FDA authorizes Pfizer’s COVID-19 booster shots for children 5 to 11 years old
(WASHINGTON) — The U.S. Food and Drug Administration has authorized a booster dose of the Pfizer/BioNTech’s COVID-19 vaccine for children ages 5 to 11 years old, at least five months after completion of a primary series, officials announced Tuesday.
“While it has largely been the case that COVID-19 tends to be less severe in children than adults, the omicron wave has seen more kids getting sick with the disease and being hospitalized, and children may also experience longer term effects, even following initially mild disease,” FDA Commissioner Dr. Robert M. Califf said in a statement Tuesday.
“The FDA is authorizing the use of a single booster dose of the Pfizer-BioNTech COVID-19 Vaccine for children 5 through 11 years of age to provide continued protection against COVID-19,” he added.
Pfizer asked the FDA in April to authorize its booster vaccines for younger children, after it submitted data that indicated their shot was safe and generated a strong immune response in children ages 5 to 11.

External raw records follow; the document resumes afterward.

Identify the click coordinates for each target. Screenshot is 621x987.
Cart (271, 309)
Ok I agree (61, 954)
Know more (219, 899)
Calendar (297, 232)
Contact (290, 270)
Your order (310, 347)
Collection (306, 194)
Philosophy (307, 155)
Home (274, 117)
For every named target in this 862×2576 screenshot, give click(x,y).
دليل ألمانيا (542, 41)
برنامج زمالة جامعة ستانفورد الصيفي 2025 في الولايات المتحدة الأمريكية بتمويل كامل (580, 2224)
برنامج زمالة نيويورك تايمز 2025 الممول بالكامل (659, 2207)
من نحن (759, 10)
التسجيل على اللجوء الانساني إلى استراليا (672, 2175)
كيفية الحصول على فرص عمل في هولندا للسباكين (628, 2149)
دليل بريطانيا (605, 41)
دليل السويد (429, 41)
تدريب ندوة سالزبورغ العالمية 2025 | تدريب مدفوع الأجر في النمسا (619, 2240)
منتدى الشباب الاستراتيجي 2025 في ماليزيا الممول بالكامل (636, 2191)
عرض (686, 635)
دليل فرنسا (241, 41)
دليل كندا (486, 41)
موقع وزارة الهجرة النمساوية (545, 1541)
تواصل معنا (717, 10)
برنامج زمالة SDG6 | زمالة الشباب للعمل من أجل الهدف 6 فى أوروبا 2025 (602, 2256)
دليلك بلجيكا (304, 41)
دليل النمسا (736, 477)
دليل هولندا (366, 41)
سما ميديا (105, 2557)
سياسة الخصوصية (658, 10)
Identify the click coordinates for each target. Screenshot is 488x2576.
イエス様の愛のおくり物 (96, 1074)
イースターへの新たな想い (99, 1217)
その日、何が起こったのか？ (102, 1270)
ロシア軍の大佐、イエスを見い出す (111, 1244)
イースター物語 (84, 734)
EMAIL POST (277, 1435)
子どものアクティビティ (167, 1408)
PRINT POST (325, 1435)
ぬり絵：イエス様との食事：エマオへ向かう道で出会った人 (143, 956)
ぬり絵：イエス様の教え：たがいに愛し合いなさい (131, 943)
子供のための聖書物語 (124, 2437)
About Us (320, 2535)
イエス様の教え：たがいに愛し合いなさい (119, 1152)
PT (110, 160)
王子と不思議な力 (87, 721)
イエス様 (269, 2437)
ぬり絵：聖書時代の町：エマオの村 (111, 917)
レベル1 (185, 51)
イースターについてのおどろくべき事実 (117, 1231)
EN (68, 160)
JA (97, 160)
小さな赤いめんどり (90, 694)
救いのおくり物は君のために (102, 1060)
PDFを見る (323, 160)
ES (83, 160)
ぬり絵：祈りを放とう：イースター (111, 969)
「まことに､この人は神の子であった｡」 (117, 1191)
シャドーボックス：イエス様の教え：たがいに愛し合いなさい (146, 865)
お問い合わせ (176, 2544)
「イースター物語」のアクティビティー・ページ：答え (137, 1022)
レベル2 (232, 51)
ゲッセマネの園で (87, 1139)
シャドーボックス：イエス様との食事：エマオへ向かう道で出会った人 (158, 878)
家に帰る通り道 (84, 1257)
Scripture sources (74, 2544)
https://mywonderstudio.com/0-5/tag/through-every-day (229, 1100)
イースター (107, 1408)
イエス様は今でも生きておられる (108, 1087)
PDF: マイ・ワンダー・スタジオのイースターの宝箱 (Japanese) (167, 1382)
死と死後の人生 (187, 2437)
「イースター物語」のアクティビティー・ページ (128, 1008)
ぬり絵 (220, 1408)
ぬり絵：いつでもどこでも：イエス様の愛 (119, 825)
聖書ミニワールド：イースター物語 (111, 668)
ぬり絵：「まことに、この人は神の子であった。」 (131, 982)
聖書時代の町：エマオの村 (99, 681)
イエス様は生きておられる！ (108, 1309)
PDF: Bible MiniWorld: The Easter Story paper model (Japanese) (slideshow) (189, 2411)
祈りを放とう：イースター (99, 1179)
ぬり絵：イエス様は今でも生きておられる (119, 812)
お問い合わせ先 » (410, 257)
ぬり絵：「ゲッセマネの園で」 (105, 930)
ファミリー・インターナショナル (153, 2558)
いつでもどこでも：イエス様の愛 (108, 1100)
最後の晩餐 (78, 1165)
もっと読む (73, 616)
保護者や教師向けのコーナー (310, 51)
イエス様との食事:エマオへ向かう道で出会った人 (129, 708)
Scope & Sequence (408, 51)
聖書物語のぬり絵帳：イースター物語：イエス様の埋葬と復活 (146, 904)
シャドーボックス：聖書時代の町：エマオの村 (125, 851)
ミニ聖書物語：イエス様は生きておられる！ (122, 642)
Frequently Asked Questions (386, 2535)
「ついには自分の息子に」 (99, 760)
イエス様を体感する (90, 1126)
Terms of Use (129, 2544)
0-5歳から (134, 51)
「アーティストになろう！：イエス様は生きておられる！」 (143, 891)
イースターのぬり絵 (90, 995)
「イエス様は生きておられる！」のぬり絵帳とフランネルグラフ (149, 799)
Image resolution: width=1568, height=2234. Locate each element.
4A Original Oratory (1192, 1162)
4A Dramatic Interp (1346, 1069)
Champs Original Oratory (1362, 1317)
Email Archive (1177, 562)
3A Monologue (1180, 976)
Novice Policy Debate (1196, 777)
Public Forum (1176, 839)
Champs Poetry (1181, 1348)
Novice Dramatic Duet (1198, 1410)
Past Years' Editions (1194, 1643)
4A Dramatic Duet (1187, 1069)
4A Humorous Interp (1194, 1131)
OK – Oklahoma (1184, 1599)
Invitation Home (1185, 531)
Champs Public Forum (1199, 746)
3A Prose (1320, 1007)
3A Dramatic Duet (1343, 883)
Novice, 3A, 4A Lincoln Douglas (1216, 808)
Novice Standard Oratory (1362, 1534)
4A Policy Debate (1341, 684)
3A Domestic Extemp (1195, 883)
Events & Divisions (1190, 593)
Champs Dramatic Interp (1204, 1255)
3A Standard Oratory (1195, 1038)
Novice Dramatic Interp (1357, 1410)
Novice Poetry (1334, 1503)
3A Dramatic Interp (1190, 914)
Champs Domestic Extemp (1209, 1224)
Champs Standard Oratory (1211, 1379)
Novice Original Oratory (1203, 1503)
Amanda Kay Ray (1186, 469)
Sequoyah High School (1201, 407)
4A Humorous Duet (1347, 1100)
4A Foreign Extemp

“Vaccination continues to be the most effective way to prevent COVID-19 and its severe consequences, and it is safe. If your child is eligible for the Pfizer-BioNTech COVID-19 Vaccine and has not yet received their primary series, getting them vaccinated can help protect them from the potentially severe consequences that can occur, such as hospitalization and death,” Califf said.
The Centers for Disease Control and Prevention must still formally recommend the booster dose before shots can go into arms. That is likely to happen by the end of the week.
The benefits of the booster dose outweighed any known and potential risks and a booster dose can help provide continued protection against COVID-19, officials said, noting that with immunity waning, boosting is more important than ever.
“Since authorizing the vaccine for children down to 5 years of age in October 2021, emerging data suggest that vaccine effectiveness against COVID-19 wanes after the second dose of the vaccine in all authorized populations,” said Dr. Peter Marks, director of the FDA’s Center for Biologics Evaluation and Research, adding that the benefits of the booster dose outweighed any known and potential risks and that a booster dose can help provide continued protection against COVID-19.
In January, the FDA authorized the use of a booster dose in adolescents ages 12 through 15. Since authorization, 3.7 million adolescents ages 12 to 17 have received a booster dose.
The push to get children boosted comes despite a continued lag in vaccinating children, despite renewed increases in pediatric COVID-19 infections and hospitalizations.
To date, just 43.6% of eligible children, ages 5 to 17 years old, have been fully vaccinated, according to federal data. An even smaller portion — less than 30% — of children ages 5 to 11 years old have been full vaccinated, and would thus, ultimately be eligible for a booster shot.
Overall, 25.7 million children over the age of 5 — about half those eligible — remain completely unvaccinated, including 18.2 million children ages 5 to 11.
Last week, more than 93,000 additional child COVID-19 cases were reported, an increase of about 76% from two weeks ago, according to a new report from the American Academy of Pediatrics and the Children’s Hospital Association. This marks the fifth consecutive week of increases, and the highest weekly total since late February.
Pediatric hospital admission rates have increased by 57% in the last month, according to CDC data, and on average, about 163 virus-positive children are entering hospitals each day.
Overall numbers remain significantly lower than during other parts of the pandemic. However, many Americans who are taking at-home tests are not submitting their results, and thus, experts say daily case totals are likely significantly higher than the numbers that are officially reported.
Nearly 13.2 million children have tested positive for the virus since the onset of the pandemic, and children represent about a fifth of all reported cases on record.